--- START ---

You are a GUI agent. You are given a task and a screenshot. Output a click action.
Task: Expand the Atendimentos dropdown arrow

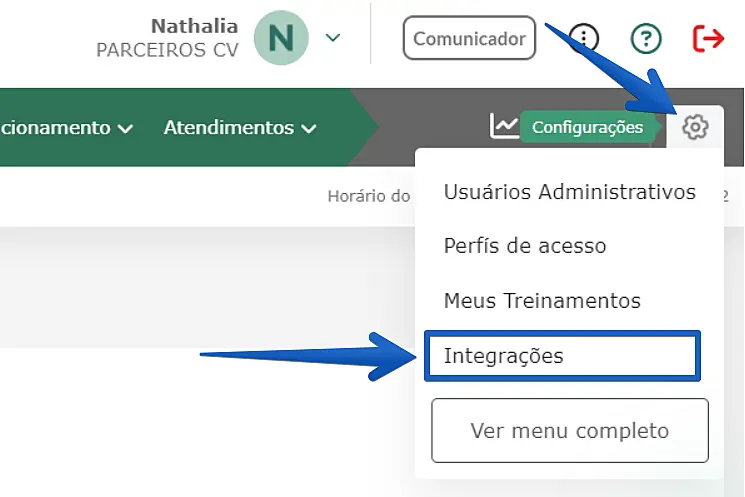(309, 128)
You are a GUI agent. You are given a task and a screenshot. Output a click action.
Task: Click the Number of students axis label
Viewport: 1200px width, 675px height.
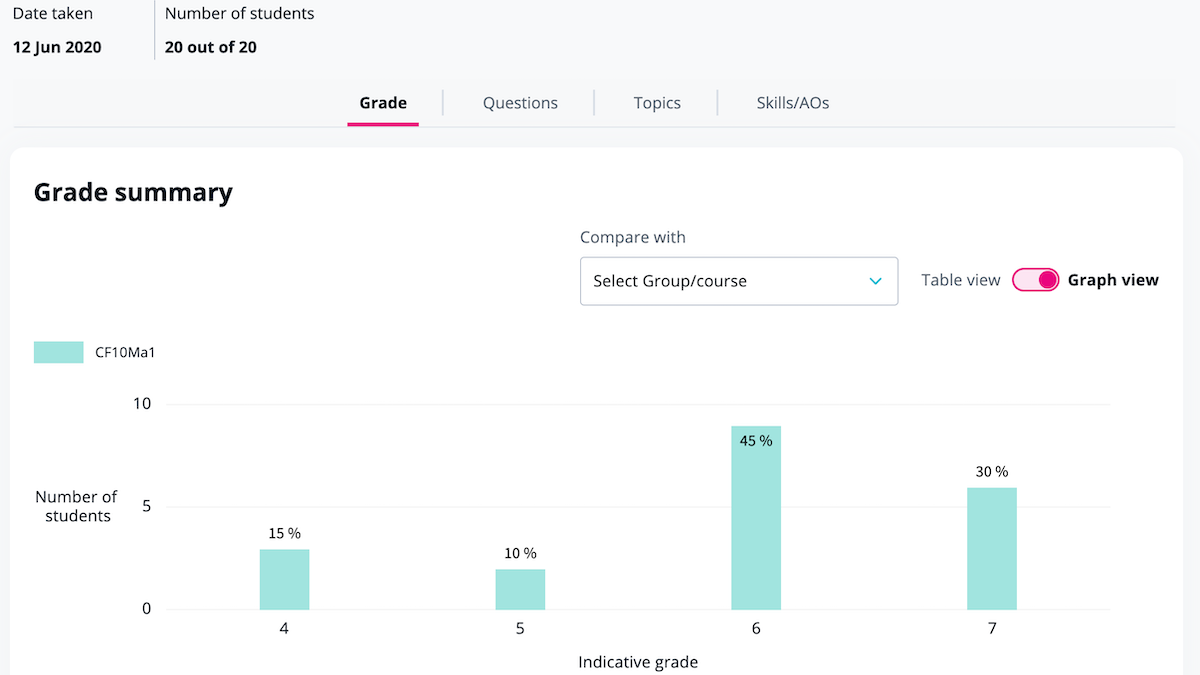click(x=76, y=506)
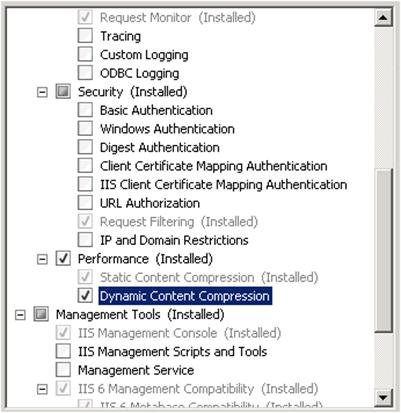Check Windows Authentication box
This screenshot has width=401, height=413.
coord(85,129)
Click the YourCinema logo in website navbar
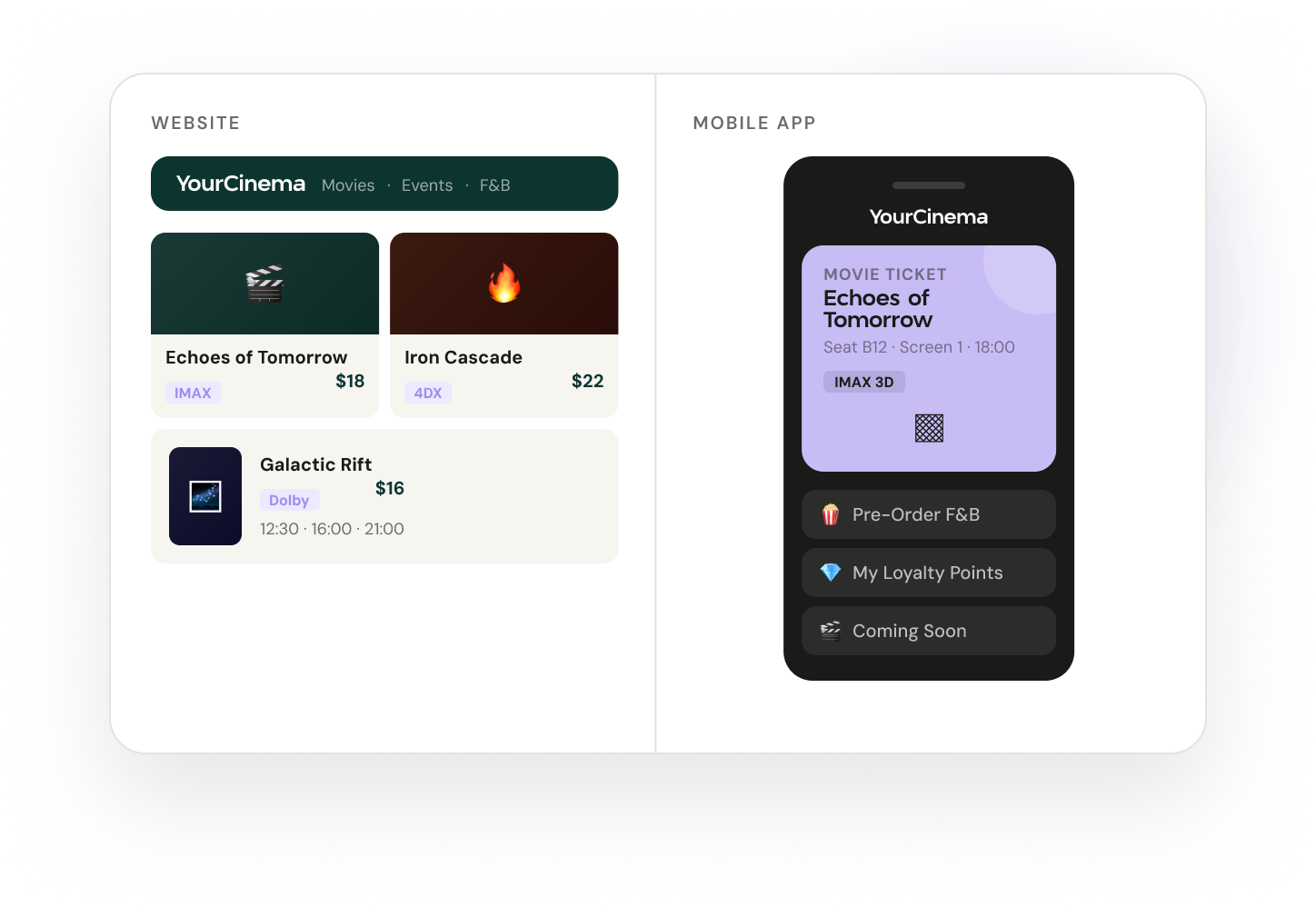This screenshot has height=907, width=1316. point(241,184)
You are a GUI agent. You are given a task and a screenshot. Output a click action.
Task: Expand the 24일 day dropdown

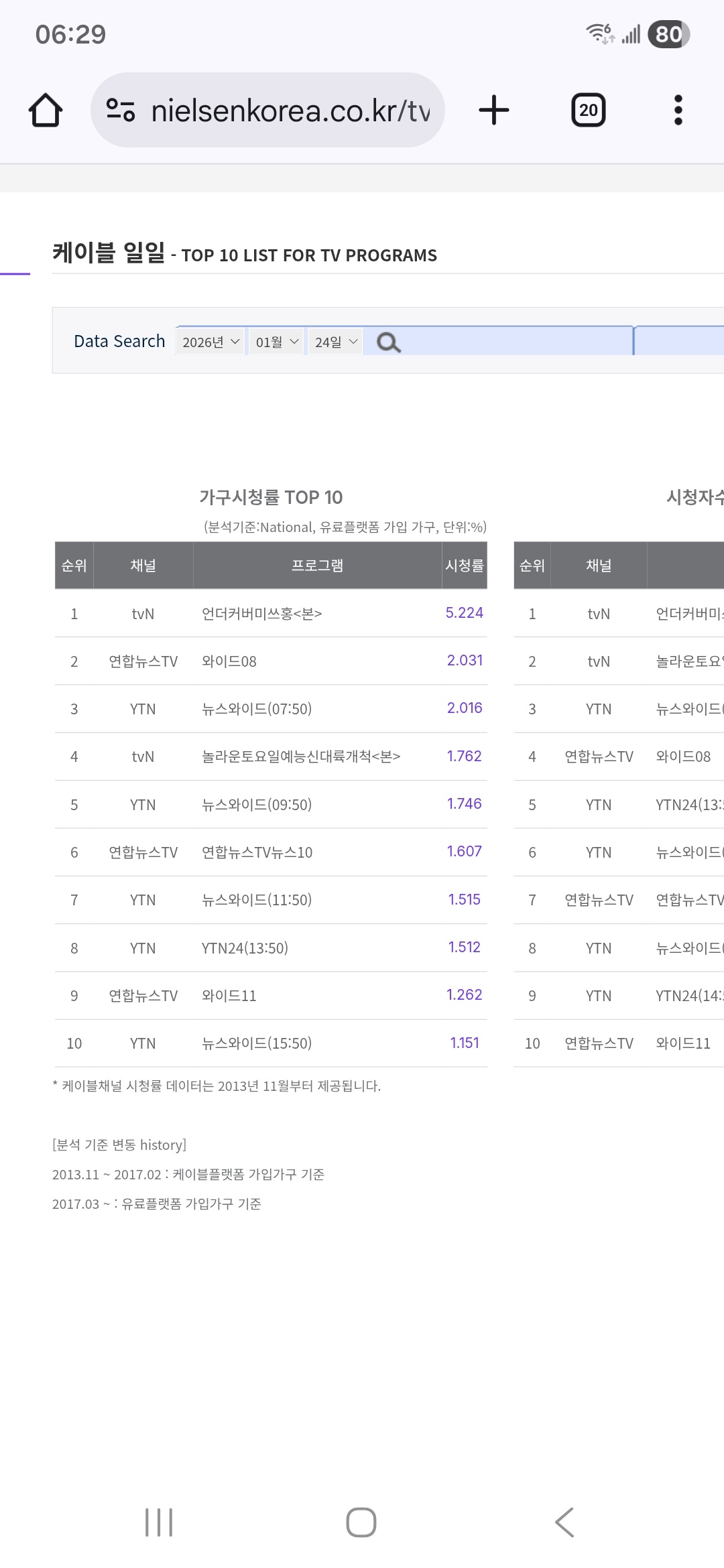pos(335,342)
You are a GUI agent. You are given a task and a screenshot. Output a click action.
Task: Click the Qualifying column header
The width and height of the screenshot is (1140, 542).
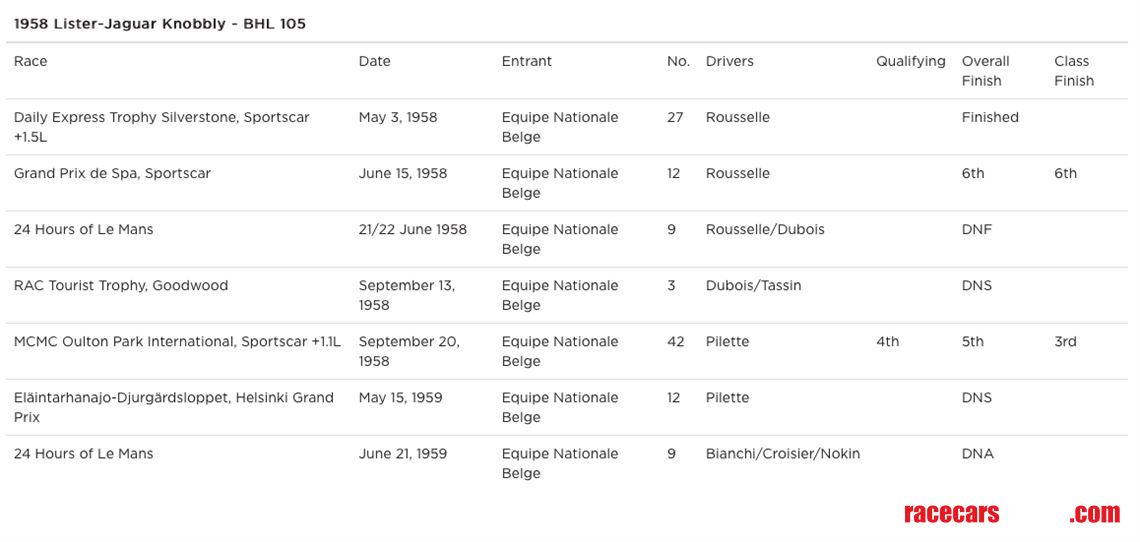coord(910,61)
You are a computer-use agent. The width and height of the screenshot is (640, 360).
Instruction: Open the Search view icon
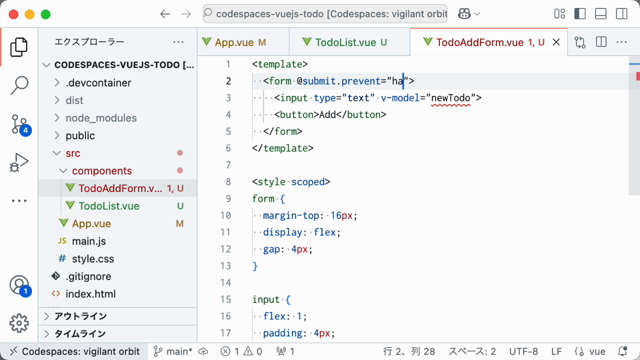19,85
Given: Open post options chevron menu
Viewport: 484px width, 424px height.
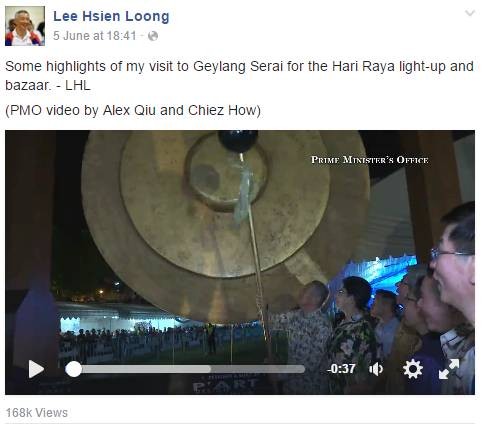Looking at the screenshot, I should [x=470, y=13].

--- END ---

Set every record down exactly, omitting pictures.

## Output below
You are a GUI agent. You are given a task and a screenshot. Output a click action.
Task: Expand the Atendimentos dropdown arrow

(309, 128)
You are a GUI agent. You are given a task and a screenshot. Output a click action.
Task: Click the Number of students axis label
Viewport: 1200px width, 675px height.
click(x=76, y=506)
Check Windows Authentication box
This screenshot has width=401, height=413.
coord(85,129)
Click the YourCinema logo in website navbar
This screenshot has height=907, width=1316. point(241,184)
You are a GUI agent. You are given a task and a screenshot. Output a click action.
Task: Expand the 24일 day dropdown

pos(335,342)
You are a GUI agent. You are given a task and a screenshot. Output a click action.
Task: Click the Qualifying column header
The width and height of the screenshot is (1140, 542).
coord(910,61)
You are a computer-use agent. The width and height of the screenshot is (640, 360).
Instruction: Open the Search view icon
19,85
Given: Open post options chevron menu
Viewport: 484px width, 424px height.
Looking at the screenshot, I should [x=470, y=13].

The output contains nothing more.